Hi NVIDIA community,
I’ve been facing consistent issues with my system involving an RTX 4090 (Driver 560.35.03, CUDA Version 12.6) during graphics-heavy operations, particularly while running stress tests. My system specs are as follows:
- GPU: NVIDIA GeForce RTX 4090
- Driver Version: 560.35.03
- CUDA Version: 12.6
- OS: Ubuntu 22.04.3 (Kernel: 6.8.0-40-generic)
- OpenGL Version: 4.6 NVIDIA 560.35.03
Problem: Whenever I run a stress test or after a couple of hours and while using glmark2
, my GPU eventually crashes, resulting in the error message: “GPU has fallen off the bus”. Here’s a detailed breakdown of what happens:
- The stress test runs fine for a few moments, with the FPS reaching high values (1944-2169 FPS).

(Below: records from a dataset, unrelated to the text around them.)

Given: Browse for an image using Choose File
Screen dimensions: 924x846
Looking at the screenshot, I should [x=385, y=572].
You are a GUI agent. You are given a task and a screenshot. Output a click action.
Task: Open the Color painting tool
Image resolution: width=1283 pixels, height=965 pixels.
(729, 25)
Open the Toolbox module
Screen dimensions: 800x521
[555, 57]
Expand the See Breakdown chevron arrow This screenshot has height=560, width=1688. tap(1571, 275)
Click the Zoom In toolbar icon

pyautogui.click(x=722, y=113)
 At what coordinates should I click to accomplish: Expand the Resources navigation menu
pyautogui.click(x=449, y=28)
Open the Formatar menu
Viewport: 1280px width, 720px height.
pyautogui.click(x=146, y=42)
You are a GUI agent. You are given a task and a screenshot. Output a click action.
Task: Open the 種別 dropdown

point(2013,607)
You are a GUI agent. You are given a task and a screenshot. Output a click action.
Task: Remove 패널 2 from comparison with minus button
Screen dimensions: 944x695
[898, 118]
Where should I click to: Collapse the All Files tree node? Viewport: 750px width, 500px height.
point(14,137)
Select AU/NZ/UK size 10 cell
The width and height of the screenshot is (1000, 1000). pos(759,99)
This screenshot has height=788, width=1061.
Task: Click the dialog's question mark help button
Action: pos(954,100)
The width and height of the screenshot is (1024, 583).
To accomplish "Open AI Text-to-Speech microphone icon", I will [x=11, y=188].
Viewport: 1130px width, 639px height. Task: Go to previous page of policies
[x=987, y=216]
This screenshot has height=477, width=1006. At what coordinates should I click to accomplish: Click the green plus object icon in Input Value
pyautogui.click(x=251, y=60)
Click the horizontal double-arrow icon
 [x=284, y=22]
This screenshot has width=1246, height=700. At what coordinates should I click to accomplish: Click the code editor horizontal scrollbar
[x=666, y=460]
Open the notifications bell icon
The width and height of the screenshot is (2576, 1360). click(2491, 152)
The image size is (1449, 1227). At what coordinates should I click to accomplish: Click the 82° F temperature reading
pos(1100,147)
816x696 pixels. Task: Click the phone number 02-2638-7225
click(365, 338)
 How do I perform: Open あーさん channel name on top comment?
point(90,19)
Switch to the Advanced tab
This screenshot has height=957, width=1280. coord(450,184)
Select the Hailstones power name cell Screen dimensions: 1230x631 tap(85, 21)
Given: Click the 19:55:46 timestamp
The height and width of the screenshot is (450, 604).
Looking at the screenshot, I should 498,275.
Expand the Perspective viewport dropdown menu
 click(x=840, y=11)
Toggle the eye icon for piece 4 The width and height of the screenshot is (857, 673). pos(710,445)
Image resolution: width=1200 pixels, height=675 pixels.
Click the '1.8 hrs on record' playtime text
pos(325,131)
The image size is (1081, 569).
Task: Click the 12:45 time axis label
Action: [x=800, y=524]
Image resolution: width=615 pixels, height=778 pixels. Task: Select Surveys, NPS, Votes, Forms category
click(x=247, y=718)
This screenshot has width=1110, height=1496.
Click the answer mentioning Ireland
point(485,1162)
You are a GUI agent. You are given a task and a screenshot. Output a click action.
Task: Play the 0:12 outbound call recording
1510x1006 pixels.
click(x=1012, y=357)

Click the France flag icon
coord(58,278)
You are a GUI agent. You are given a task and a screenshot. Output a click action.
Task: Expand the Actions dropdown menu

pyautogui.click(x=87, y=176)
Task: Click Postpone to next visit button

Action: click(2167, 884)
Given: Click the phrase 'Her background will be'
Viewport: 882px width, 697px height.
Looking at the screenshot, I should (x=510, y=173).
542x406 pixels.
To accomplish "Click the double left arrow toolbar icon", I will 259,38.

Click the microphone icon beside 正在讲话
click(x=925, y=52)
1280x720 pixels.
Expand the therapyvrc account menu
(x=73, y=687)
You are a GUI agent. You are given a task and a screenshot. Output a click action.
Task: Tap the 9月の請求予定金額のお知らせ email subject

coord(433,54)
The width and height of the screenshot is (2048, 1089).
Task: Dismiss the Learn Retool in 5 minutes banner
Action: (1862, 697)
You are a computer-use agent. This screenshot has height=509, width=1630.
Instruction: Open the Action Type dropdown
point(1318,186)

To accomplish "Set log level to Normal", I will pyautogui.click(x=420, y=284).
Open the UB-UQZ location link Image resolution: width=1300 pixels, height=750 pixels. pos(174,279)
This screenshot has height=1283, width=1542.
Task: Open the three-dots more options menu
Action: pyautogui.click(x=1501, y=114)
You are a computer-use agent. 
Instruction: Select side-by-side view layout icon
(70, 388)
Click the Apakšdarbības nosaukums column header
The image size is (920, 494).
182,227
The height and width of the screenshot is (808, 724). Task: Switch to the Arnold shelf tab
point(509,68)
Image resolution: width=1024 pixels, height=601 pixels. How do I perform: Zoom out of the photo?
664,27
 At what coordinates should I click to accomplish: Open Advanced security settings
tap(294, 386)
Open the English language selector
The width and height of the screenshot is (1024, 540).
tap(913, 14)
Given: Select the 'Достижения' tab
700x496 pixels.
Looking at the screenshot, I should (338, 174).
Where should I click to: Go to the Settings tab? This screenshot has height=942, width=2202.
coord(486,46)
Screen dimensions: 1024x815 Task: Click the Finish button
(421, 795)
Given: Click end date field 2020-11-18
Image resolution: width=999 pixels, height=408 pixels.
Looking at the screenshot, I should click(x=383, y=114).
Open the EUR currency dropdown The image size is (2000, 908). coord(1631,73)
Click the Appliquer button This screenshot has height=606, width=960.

- Partway through, I get a segmentation fault, and the GPU seems to disconnect from the system.
- Running
nvidia-smi
after the crash results in the error: “Unable to determine the device handle for GPU 0000:01:00.0: Unknown Error”. - The kernel logs show several PCIe Bus Errors (severity: Correctable and Non-Fatal), and uncorrectable errors related to the Transaction Layer (Requester ID: 8086).
- The logs indicate that the NVIDIA kernel module is unloaded after the crash.
I’ve already tried the following:
- Reinstalling the drivers downgrading and upgrading them.
- Checking for BIOS/UEFI settings related to PCIe and adjusting the PCIe slot speed.
- Verifying the OpenGL configuration.
- Running the
nvidia-bug-report.sh
(attached below).
Despite these efforts, the issue persists. Any help or insights on how to resolve this would be greatly appreciated. I’m particularly interested in understanding whether this could be a hardware issue (PCIe interface) or a software/driver-related problem.
Looking forward to any suggestions or advice!
Thanks in advance!